Pass an environment to eval()?

# Axel Rauschmayer (12 years ago)

Has this feature ever been considered?

For example:

$ var env = { __proto__: window, foo: 1 };
$ eval('var bar = foo+1', env);
$ env.bar
2

Useful for writing interpreters and more convenient for interacting with evaluated code than improvising something equivalent via Function.

Axel

# Brendan Eich (12 years ago)

Axel Rauschmayer <mailto:axel at rauschma.de> September 28, 2013 2:49 PM Has this feature ever been considered?

Lots of times, going back at least as far as

discussion:resurrected_eval

Read under "Resolved issues".

SpiderMonkey had a two-argument eval for ages, from before the modern era. We removed it. No one should be messing with the signature of eval at this point.

Module loader API supersedes all such ideas in ES6.

# Mark S. Miller (12 years ago)

On Sat, Sep 28, 2013 at 2:49 PM, Axel Rauschmayer <axel at rauschma.de> wrote:

Has this feature ever been considered?

For example:

$ var env = { __proto__: window, foo: 1 };
$ eval('var bar = foo+1', env);
$ env.bar
2

See the "confine" function at < code.google.com/p/google-caja/source/browse/trunk/src/com/google/caja/ses/startSES.js#855>,

also documented in section 2.3 of < research.google.com/pubs/pub40673.html>.
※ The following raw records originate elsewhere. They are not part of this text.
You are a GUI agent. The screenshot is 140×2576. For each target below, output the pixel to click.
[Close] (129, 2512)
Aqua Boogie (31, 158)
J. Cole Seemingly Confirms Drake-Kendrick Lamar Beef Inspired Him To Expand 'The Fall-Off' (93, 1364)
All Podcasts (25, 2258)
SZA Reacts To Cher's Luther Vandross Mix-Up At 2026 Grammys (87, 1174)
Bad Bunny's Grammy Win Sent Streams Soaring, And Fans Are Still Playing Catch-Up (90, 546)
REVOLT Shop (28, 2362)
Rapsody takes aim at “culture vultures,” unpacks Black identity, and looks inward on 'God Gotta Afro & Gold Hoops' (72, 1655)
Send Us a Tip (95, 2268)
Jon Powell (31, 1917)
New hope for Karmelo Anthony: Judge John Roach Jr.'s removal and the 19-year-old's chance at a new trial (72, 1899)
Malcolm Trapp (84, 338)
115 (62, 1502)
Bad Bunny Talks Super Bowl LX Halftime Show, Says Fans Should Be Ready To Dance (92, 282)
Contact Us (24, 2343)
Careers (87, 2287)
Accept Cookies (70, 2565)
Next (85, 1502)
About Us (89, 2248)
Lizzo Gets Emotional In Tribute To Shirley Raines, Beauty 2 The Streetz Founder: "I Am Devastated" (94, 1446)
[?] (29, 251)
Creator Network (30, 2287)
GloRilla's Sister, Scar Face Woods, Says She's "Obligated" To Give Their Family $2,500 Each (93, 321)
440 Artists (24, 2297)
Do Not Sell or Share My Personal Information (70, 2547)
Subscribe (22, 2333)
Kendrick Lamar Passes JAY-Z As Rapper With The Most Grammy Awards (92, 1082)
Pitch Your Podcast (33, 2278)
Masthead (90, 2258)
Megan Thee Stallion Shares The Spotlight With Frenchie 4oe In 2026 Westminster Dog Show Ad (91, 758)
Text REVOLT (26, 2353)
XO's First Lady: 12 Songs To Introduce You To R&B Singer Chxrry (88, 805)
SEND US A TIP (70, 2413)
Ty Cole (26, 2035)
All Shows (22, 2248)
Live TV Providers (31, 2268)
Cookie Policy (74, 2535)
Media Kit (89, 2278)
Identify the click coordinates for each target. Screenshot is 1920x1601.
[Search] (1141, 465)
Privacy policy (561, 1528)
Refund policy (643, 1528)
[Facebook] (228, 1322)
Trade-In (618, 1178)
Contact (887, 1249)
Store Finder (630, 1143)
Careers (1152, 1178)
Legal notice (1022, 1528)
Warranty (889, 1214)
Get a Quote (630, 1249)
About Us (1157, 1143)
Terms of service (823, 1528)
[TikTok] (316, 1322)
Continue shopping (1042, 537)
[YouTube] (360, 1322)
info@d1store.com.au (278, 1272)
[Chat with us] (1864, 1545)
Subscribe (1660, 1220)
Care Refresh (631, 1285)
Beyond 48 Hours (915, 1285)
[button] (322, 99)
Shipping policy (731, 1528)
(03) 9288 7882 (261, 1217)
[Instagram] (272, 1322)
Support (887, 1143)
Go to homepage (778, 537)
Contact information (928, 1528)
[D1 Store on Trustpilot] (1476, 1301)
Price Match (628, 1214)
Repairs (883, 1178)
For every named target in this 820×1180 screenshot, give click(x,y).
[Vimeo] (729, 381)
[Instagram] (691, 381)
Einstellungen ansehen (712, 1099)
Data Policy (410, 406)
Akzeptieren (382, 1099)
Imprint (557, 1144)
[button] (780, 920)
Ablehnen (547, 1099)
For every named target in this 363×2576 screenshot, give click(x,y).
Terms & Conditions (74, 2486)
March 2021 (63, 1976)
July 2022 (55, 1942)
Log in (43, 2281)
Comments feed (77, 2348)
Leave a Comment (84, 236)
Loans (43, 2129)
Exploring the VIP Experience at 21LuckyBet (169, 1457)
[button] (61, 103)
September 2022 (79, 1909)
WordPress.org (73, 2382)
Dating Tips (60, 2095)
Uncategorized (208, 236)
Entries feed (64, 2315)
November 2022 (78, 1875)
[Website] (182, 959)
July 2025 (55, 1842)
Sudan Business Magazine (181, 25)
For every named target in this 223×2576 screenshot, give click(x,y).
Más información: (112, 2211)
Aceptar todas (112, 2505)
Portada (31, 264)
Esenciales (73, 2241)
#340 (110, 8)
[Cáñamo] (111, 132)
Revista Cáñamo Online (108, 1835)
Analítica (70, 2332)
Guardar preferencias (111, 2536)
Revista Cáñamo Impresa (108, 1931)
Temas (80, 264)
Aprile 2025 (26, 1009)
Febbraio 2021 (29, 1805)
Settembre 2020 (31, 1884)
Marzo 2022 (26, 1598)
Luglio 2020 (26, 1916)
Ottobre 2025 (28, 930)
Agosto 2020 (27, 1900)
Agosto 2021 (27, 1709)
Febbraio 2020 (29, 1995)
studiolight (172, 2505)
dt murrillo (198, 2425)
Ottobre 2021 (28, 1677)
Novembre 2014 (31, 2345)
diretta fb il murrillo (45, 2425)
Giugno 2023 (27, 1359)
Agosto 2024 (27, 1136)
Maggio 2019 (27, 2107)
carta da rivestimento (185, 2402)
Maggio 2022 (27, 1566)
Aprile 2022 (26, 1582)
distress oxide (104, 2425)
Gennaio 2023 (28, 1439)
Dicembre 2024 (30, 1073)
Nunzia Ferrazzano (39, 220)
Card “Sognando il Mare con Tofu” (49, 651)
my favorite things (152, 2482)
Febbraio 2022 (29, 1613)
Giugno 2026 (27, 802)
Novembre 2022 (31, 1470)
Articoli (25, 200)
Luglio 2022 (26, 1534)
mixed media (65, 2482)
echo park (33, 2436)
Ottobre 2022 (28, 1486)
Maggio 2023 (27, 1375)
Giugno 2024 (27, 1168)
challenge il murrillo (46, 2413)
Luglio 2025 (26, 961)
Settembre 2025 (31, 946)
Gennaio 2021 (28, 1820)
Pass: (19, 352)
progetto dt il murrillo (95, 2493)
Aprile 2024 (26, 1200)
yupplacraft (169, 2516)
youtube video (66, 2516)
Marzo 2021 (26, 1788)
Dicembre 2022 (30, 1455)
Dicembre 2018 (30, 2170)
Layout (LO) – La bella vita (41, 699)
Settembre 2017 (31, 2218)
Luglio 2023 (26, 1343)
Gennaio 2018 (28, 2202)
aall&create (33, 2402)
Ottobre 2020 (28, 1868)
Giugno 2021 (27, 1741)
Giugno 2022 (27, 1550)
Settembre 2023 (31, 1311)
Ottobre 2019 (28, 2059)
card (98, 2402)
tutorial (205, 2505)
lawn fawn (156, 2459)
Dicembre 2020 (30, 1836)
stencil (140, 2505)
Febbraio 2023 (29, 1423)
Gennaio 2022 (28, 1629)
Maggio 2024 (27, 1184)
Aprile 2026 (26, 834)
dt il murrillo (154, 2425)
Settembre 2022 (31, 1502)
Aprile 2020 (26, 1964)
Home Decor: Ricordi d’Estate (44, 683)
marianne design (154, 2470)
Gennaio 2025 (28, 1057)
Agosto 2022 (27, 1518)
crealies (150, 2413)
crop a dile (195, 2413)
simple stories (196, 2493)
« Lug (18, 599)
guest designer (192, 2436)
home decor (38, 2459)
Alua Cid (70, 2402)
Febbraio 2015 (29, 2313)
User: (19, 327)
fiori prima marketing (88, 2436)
# Mark S. Miller (12 years ago)

Actually, for this, confine isn't quite what you want, since you're providing the entire extensible virtual global. (The confine function's second argument is just the additions to the default powerless virtual global.) You want compileExpr from code.google.com/p/google-caja/source/browse/trunk/src/com/google/caja/ses/startSES.js#783 or the similar compileModule. To avoid the need for even mild translation, I rephrased your example to assign to the bar property of the pseudo-top-level "this".

> var env = {foo: 1};
undefined

> cajaVM.compileExpr('this.bar = foo+1')(env);
2

> env.bar
2

With mild translation (see the rewriteTopLevelVars mitigation option), you could use compileModule instead and have your original source string appear as you wrote it. Such mitigation unfortunately requires a full parser, and so is only available when SES is bundled with code.google.com/p/google-caja/source/browse/trunk/src/com/google/caja/ses/mitigateGotchas.js. Caja does bundle these together.

ES6 module loaders will make much of this mechanism unnecessary, while still enabling us to continue to support old SES code that uses the current API.